* _CONSIGNE_
Dans l'extrait fourni sur la betterave sucrière, combien d'hectares le décret du 25 mars 1811 réserve-t-il à sa culture ?

Suite à cette dégustation, l’Empereur, dont la réaction a été jugée tardive, en perçoit l’enjeu économique, voire politique, et va lancer sa propre propagande.

Campagne publicitaire

C’est au travers du journal Le moniteur universel que Napoléon fait sa promotion : on y retrouve des résultats mettant en valeur la betterave sucrière, indiquant qu’elle contiendrait jusqu’à 70 % de sucre. Or, en réalité, la betterave n’en contient que 5 %. De plus, les méthodes de récolte ne sont pas vérifiées, et par conséquent l’article promet une récolte plus riche en sucre après l’arrachage de la betterave, alors que c’est l’inverse qui se produit.

Sans s’être au préalable suffisamment informé sur les questions agronomiques, l’Empereur ordonne, via le décret du 25 mars 1811, que 32 000 hectares soient consacrés à la culture de la betterave.

Une première campagne décevante

Les résultats ne seront pas à la hauteur des souhaits du gouvernement : seuls 39 % de l’objectif ont été atteints. Avec des conditions climatiques préjudiciables, la culture était déjà mal engagée. De plus, peu de moyens ont été déployés pour traiter et extraire le sucre, d’autant que le nombre de fabriques et de personnel était trop faible pour atteindre les objectifs trop ambitieux de l’Empereur.

Mais, pour ne pas perdre la face, l’Empereur, après avoir fustigé Montalivet et l’avoir tenu pour responsable de cette faible récolte, exige qu’un nouveau rapport soit publié par Le moniteur universel. Ce rapport reprend uniquement les statistiques des hectares de betteraves, et non la production du sucre qui en est ressortie.

L’arrivée de Chaptal

Le chimiste Chaptal succèdera à Montalivet pour mener à bien cette campagne aux allures de plus en plus politiques. Ne disposant que de quelques jours pour convaincre l’Empereur qu’il a fait le bon choix, Chaptal va se rapprocher de Benjamin Delessert, un officier d’artillerie devenu membre de la chambre de commerce en 1804. Cet homme d’affaires, avec son savoir-faire, va aider Chaptal à se valoriser auprès de Napoléon. L’Empereur décernera par la suite sa propre légion d’honneur à Benjamin Delessert, admiratif de son travail.

Ne souhaitant pas en rester là, un nouveau décret sera rédigé le 15 janvier 1812, par lequel l’Empereur exige l’ensemencement de 10 000 hectares, ainsi que la construction de quatre fabriques impériales et de cinq écoles spécialisées en chimie, pour la production de sucre.

Vu le précédent échec, les cultivateurs se montrent réticents ; seul un huitième de l’objectif sera atteint.

* _BLOC DE DONNÉES_

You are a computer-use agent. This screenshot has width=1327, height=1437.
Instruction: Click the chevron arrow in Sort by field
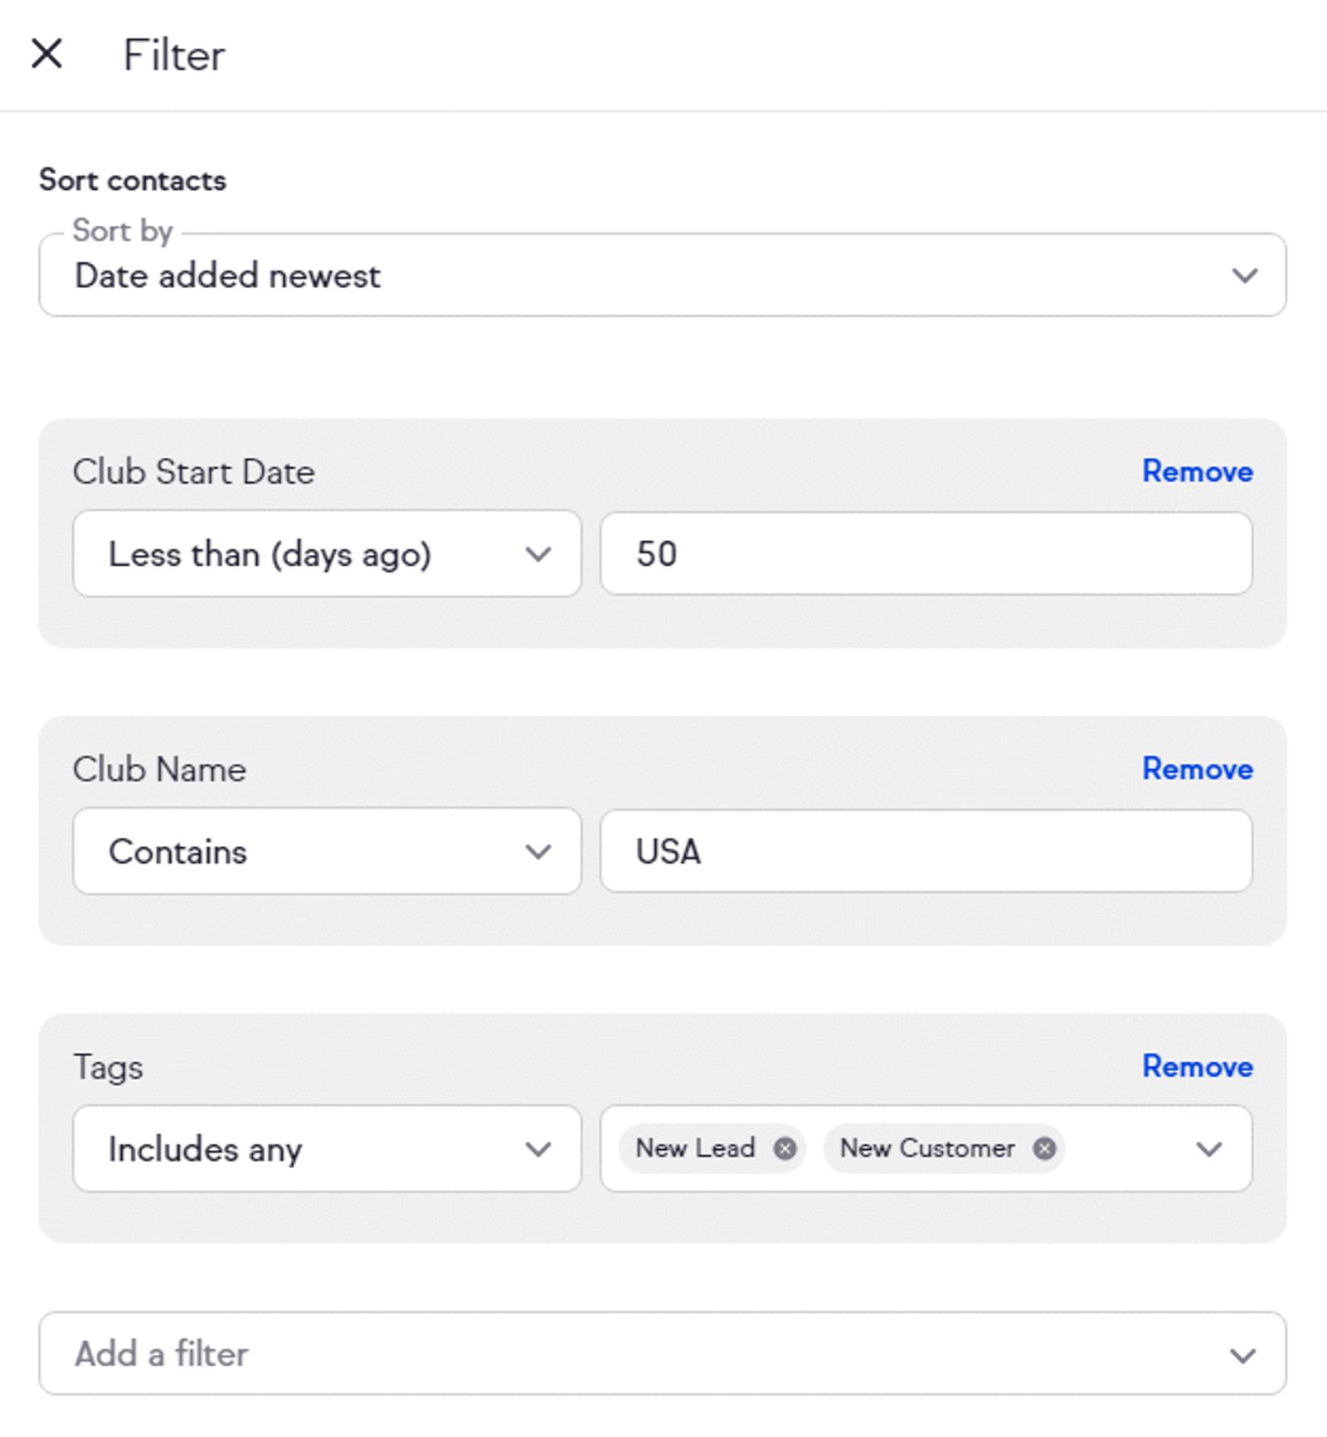coord(1244,275)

* _CORRIGÉ_
32 000 hectares.